Eurodéputés et Etats de l'UE se sont mis d'accord mercredi pour adopter l'objectif d'une réduction nette d'"au moins 55%" des émissions de gaz à effet de serre de l'UE d'ici 2030, par rapport au niveau de 1990, ont annoncé la Commission européenne et des parlementaires. Cet objectif faisait l'objet d'âpres négociations entre d'une part les dirigeants des Vingt-Sept, qui s'étaient entendus en novembre sur une réduction de 55%, et d'autre part le Parlement européen, qui réclamait une baisse d'"au moins 60%".
D'âpres négociations
Cet accord sur un objectif de l'UE, qui sera formellement intégré dans une "loi climat" en préparation, intervient à la veille d'un sommet sur le climat initié par le président américain Joe Biden, lors duquel Washington doit justement dévoiler son propre objectif révisé pour 2030. "C'est un moment historique pour l'UE (...) L'accord renforce notre position dans le monde comme un leader du combat contre la crise climatique", s'est félicité Frans Timmermans, vice-président de la Commission en charge du "Pacte vert" européen, cité dans un communiqué.

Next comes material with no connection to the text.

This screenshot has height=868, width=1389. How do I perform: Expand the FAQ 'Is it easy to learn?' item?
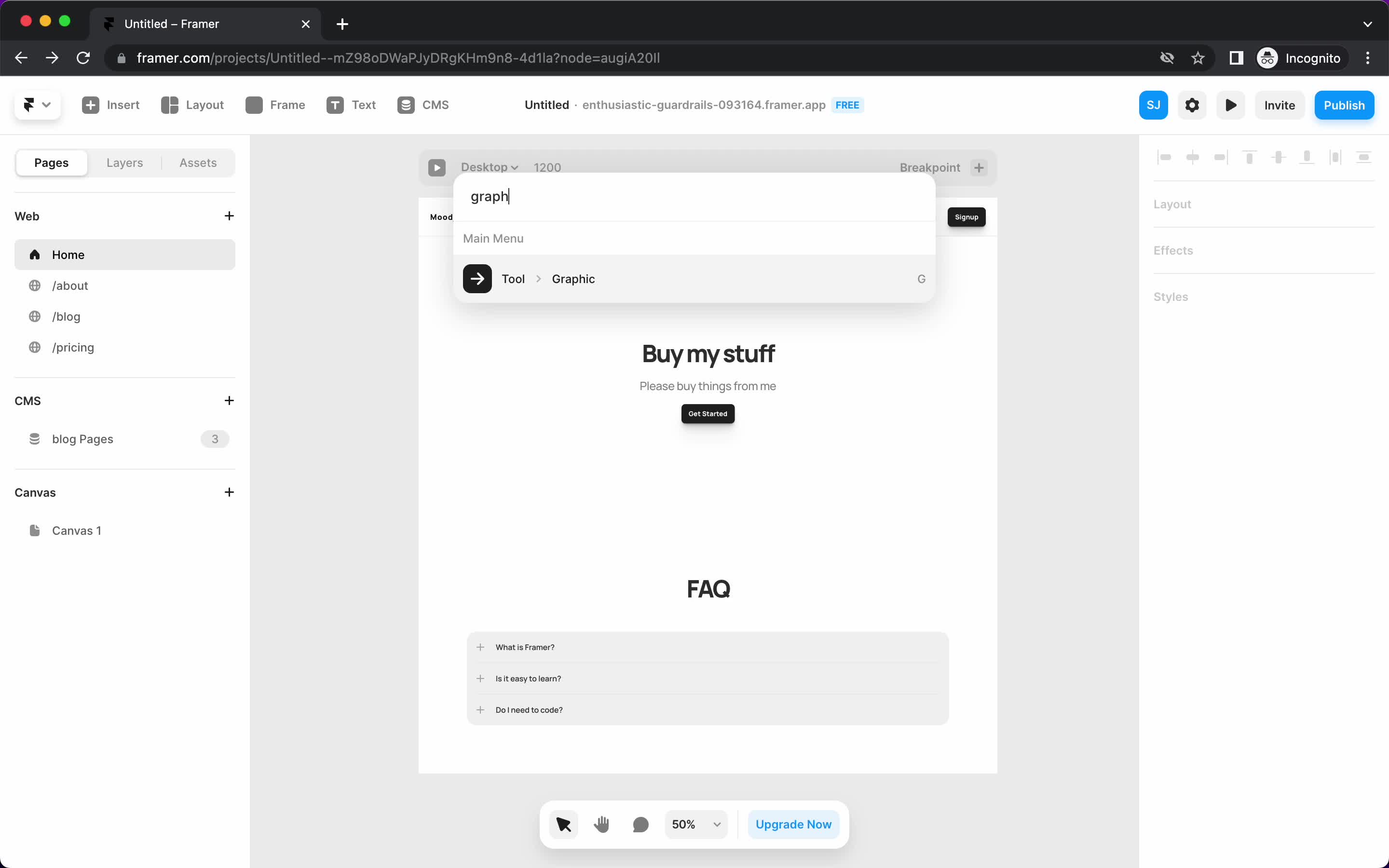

De son côté, le ministre portugais de l'Environnement Joao Pedro Matos Fernandes, dont le pays occupe la présidence tournante de l'UE, a salué "un signal fort au monde entier" et un objectif "aujourd'hui gravé dans le marbre".
Les pourparlers entre Etats et eurodéputés, dans l'impasse depuis des mois, avaient repris mardi en début d'après-midi et se sont prolongés jusqu'après 5 heures du matin, soit quatorze heures de négociations.
"Juridiquement contraignant"
"Le Parlement était évidemment prêt à aller encore plus loin, mais le compromis trouvé est ambitieux : nous allons faire deux fois et demi plus en 9 ans que ce que nous avons fait au cours des 10 dernières années en Europe", a observé l'eurodéputé Pascal Canfin (Renew, libéraux), président de la commission Environnement au Parlement européen. Désormais, "l'objectif d'une neutralité carbone pour 2050 deviendra juridiquement contraignant", a abondé l'eurodéputé allemand Peter Liese (PPE, droite pro-UE) dans un tweet.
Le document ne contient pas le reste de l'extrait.